Pharmacovigilance will be essential to monitor
for any adverse events associated with the more
widespread use of these drugs in women of childbearing
potential.
- All pregnant women with a CD4 <200 cells/mm3
should be started on antiretrovirals after the
first trimester. Pregnant women with CD4 counts
between 200 and 350 CD4 cells/mm3 should be
strongly considered for initiation of antiretroviral
therapy after the first trimester, with therapy
to be continued for life.
- Women who become pregnant while on antiretroviral
therapy should continue therapy without interruption,
including during the first trimester.
- For those women who do not require antiretroviral
therapy for their own health, an appropriate
regimen of antiretrovirals should be used to
reduce the risk of mother-to- child transmission
of HIV. In most circumstances in South Africa,
this will be a single dose nevirapine regimen
to mother and child, although short course combination
antiretroviral therapy may be more effective
in reducing the risk of transmission, if available.
There should be continued review of the available
antiretroviral options for this group of women.
- Where the mother is diagnosed during labour,
single-dose nevirapine should be provided.
- Where the mother has not accessed any antiretroviral
treatment before delivery, the child should
be treated with single dose nevirapine or another
appropriate regimen, such as six-week zidovudine
treatment.
- Nutritional supplements, pneumocystis pneumonia
prophylaxis (with co-trimoxazole) and INH (isoniazide)

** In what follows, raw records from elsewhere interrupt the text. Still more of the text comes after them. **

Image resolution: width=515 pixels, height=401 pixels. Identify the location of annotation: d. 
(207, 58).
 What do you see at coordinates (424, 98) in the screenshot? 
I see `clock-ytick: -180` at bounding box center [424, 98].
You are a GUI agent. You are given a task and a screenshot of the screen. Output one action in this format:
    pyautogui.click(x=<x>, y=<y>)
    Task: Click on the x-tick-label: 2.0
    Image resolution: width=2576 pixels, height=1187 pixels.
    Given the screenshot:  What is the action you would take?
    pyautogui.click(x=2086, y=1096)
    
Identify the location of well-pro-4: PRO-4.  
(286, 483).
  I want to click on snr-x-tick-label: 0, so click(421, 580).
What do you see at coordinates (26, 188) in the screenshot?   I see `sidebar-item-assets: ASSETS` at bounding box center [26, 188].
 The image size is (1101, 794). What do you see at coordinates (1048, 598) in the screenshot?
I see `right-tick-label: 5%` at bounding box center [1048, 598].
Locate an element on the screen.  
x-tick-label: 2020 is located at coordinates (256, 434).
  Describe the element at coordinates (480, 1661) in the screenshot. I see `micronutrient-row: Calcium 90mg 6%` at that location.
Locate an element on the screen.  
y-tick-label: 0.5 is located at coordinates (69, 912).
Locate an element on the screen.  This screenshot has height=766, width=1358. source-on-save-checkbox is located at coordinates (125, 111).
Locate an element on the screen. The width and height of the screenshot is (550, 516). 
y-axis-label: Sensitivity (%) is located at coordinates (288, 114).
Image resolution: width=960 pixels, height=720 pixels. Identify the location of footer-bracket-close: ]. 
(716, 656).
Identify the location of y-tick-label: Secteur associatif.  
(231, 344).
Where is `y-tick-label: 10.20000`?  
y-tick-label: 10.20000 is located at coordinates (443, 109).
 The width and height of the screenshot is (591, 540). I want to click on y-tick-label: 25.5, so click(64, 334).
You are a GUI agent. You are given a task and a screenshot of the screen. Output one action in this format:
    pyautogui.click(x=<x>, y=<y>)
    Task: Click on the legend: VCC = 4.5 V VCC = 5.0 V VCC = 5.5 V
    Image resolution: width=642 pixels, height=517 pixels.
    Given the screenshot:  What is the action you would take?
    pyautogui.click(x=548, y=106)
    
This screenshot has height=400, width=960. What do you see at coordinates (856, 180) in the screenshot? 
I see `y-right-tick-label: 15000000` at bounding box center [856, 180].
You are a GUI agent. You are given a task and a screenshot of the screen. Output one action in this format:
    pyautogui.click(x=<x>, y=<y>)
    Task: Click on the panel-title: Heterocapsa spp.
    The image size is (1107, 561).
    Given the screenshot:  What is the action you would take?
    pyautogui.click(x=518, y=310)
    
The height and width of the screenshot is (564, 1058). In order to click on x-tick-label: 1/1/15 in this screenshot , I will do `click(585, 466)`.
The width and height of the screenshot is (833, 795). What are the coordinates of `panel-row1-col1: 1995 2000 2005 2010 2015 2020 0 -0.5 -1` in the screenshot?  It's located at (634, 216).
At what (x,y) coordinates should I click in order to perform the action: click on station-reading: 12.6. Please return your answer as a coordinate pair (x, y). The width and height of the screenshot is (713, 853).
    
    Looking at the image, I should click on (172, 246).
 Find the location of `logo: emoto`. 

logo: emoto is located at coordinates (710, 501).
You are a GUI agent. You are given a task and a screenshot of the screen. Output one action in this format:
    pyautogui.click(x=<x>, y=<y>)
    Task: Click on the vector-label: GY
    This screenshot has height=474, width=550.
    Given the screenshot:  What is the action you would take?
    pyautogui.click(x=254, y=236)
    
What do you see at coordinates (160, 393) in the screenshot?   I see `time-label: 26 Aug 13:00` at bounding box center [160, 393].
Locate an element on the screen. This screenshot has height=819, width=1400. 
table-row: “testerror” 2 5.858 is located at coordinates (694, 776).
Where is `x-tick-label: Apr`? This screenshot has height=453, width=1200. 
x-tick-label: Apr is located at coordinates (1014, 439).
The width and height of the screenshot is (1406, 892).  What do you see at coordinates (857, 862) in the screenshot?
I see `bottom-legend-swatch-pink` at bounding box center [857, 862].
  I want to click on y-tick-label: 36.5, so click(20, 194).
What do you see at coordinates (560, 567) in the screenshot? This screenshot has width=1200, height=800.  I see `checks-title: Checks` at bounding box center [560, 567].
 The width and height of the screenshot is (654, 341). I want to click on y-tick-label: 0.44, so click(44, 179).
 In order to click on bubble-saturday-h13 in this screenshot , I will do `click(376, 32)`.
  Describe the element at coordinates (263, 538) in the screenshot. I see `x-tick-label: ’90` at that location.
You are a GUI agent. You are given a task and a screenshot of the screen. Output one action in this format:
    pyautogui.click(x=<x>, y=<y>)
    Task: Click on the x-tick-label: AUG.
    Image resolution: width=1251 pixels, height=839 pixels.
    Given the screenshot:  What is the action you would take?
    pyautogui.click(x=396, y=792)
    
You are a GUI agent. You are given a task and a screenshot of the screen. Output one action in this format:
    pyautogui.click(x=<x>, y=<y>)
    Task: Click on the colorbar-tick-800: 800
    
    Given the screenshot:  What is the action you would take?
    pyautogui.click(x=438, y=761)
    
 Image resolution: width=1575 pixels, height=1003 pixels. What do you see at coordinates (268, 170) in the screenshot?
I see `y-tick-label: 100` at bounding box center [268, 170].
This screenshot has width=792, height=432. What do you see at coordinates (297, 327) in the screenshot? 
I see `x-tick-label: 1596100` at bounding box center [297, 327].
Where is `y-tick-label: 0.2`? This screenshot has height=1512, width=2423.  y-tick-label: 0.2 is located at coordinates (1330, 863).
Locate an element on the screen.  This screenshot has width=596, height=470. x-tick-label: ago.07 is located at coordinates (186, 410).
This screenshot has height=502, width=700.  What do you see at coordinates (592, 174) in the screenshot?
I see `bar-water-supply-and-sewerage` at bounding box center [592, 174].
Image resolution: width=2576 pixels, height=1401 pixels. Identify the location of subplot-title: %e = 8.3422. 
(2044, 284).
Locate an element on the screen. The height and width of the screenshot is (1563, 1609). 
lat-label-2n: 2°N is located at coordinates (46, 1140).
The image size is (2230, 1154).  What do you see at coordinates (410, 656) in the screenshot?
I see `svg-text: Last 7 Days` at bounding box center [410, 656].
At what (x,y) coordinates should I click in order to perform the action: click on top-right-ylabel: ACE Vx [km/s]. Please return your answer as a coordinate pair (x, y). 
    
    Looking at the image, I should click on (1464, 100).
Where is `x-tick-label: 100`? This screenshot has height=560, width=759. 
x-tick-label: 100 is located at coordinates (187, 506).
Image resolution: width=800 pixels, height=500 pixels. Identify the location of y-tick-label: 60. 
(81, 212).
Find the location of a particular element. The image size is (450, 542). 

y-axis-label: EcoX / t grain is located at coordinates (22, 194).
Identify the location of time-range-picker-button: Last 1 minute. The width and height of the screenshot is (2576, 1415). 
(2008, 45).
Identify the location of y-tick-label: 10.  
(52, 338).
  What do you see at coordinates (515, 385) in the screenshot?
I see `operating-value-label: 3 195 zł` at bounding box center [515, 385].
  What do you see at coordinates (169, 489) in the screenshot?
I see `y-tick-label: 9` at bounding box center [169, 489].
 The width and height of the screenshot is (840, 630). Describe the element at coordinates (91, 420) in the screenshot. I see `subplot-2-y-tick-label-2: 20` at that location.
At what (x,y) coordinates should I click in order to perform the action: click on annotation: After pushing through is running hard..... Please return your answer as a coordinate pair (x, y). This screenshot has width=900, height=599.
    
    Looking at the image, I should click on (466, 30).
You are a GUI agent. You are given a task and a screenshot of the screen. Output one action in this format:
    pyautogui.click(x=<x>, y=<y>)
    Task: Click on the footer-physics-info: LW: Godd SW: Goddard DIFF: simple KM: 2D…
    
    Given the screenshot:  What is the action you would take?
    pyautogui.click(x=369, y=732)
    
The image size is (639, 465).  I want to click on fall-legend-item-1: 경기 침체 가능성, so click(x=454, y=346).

prophylaxis against tuberculosis should be included
in the enhanced care package
SASOG believes that the use of
single dose nevirapine to mother and baby is a safe,
non-toxic and effective intervention, which can
significantly reduce the risk of mother-to-child
transmission of HIV. There are concerns about the
selection of nevirapine-resistant viral variants
following this regimen, and further research work
is required to elucidate the significance of this
selection for the future treatment options for mother
and child. This nevirapine regimen should continue
to be the baseline PMTCT regimen for those women
who do not require, or cannot access, antiretroviral
therapy for their own health. As new information
becomes available, the use of nevirapine monotherapy
should be reviewed and new recommendations made
for the prevention of mother-to-child transmission,
if indicated.
The offer and provision of
appropriate contraception for women living with
HIV should be an integral part of their care. Contraceptive
choices will have to take into consideration the
potential interactions with antiretroviral treatment.
The prevention of new infections in women
remains an important goal of South Africa’s HIV
AIDS management. Antenatal care and gynaecological
services provide an important opportunity counselling
and testing, and risk reduction education activities.